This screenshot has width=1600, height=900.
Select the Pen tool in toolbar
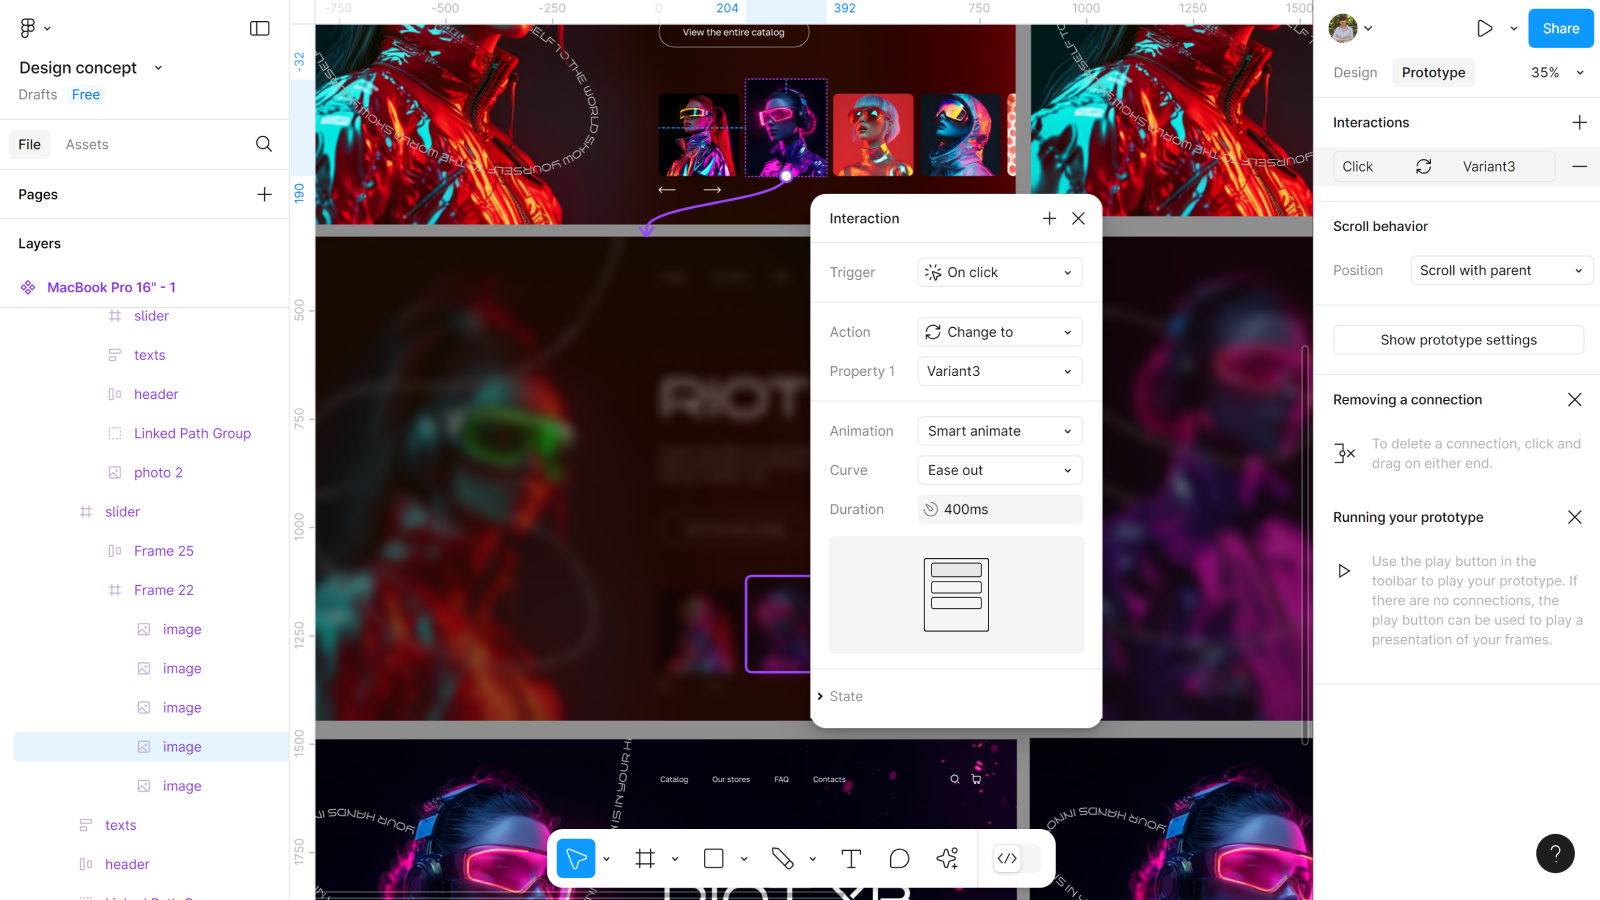point(782,859)
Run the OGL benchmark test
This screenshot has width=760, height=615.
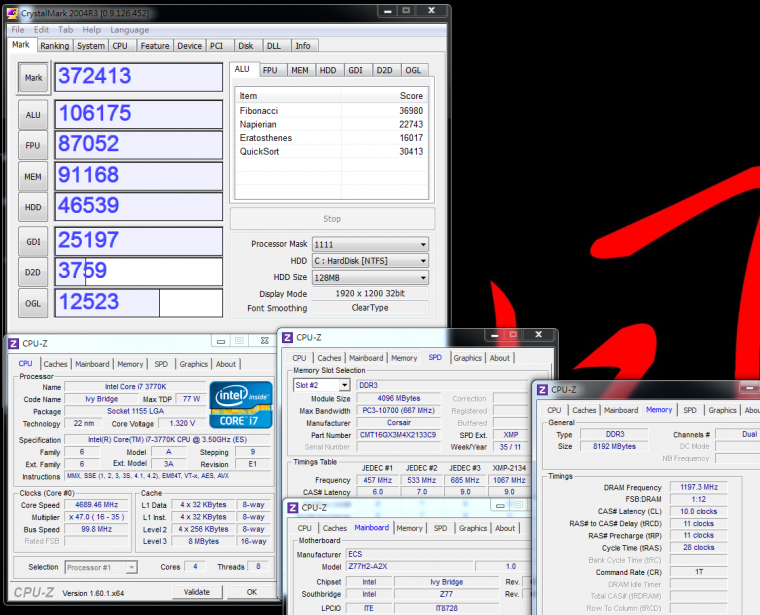[33, 302]
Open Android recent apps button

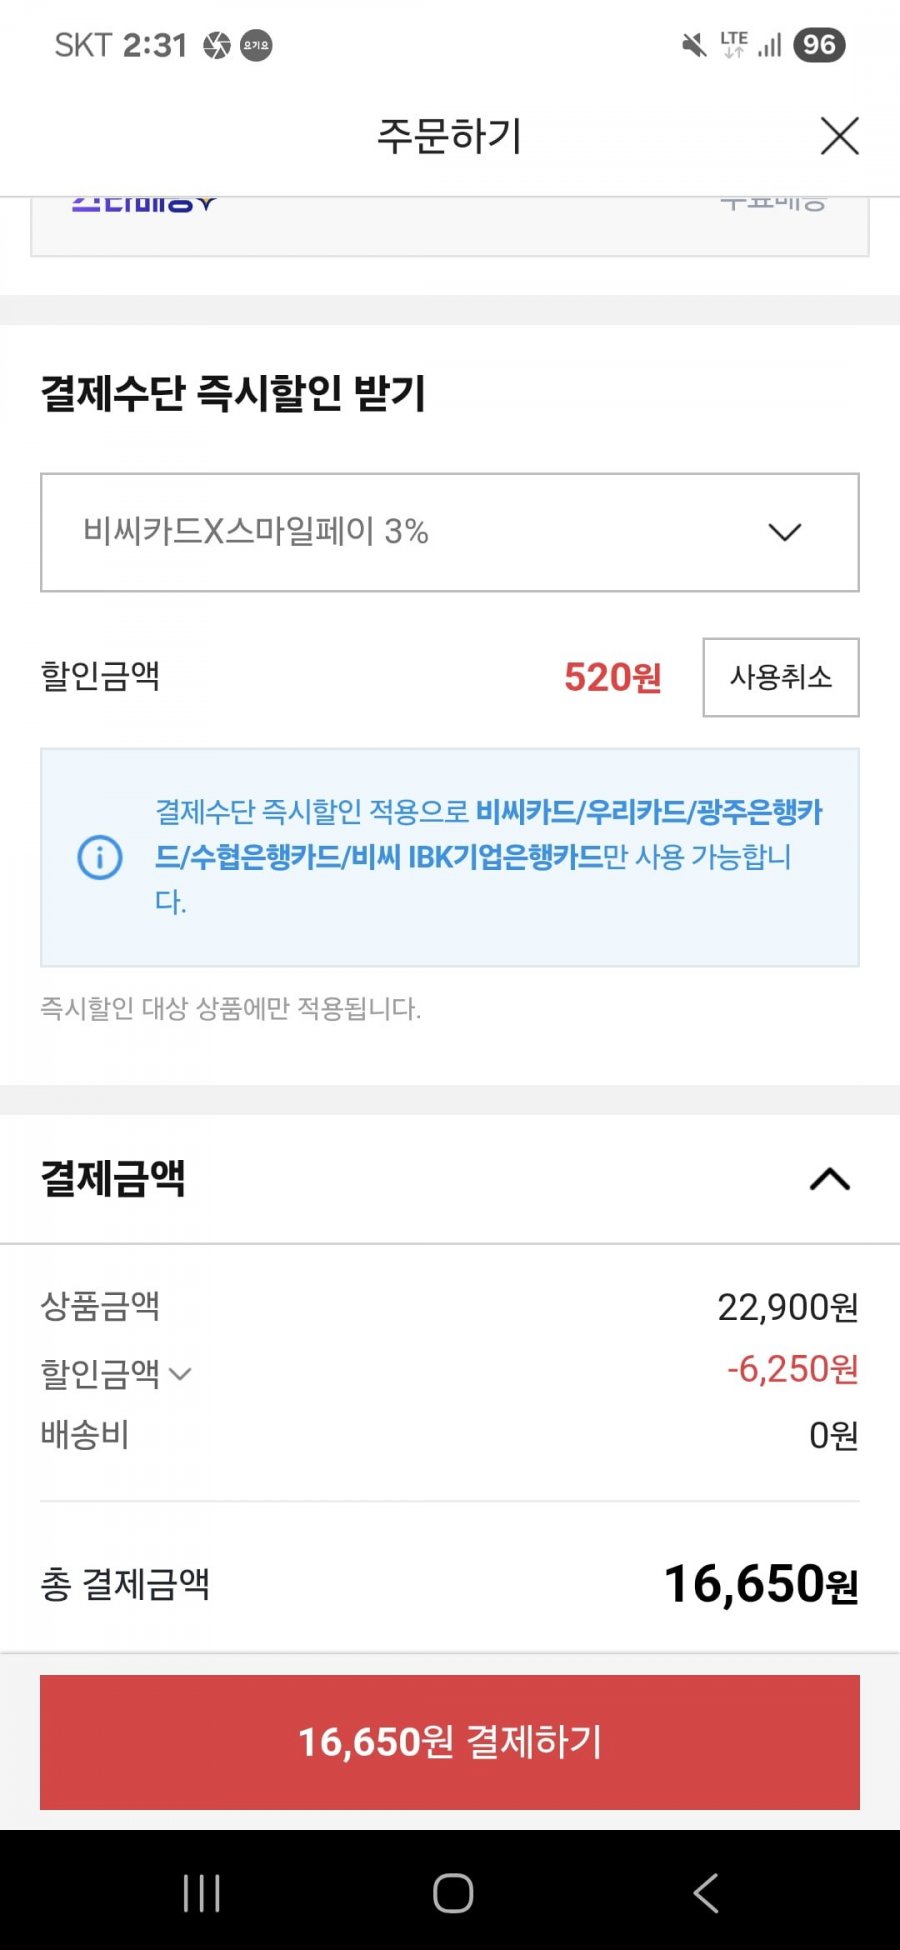tap(201, 1892)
◆ ◆ ◆ ◆ ◆ ◆ ◆
■ TASK OBJECTIVE
All of the listing above has to be reproduced exactly, though without its images.

■ YOUR RESPONSE
This screenshot has width=1600, height=900.
Select the Pen tool in toolbar
point(782,859)
Run the OGL benchmark test
This screenshot has width=760, height=615.
[33, 302]
Open Android recent apps button

tap(201, 1892)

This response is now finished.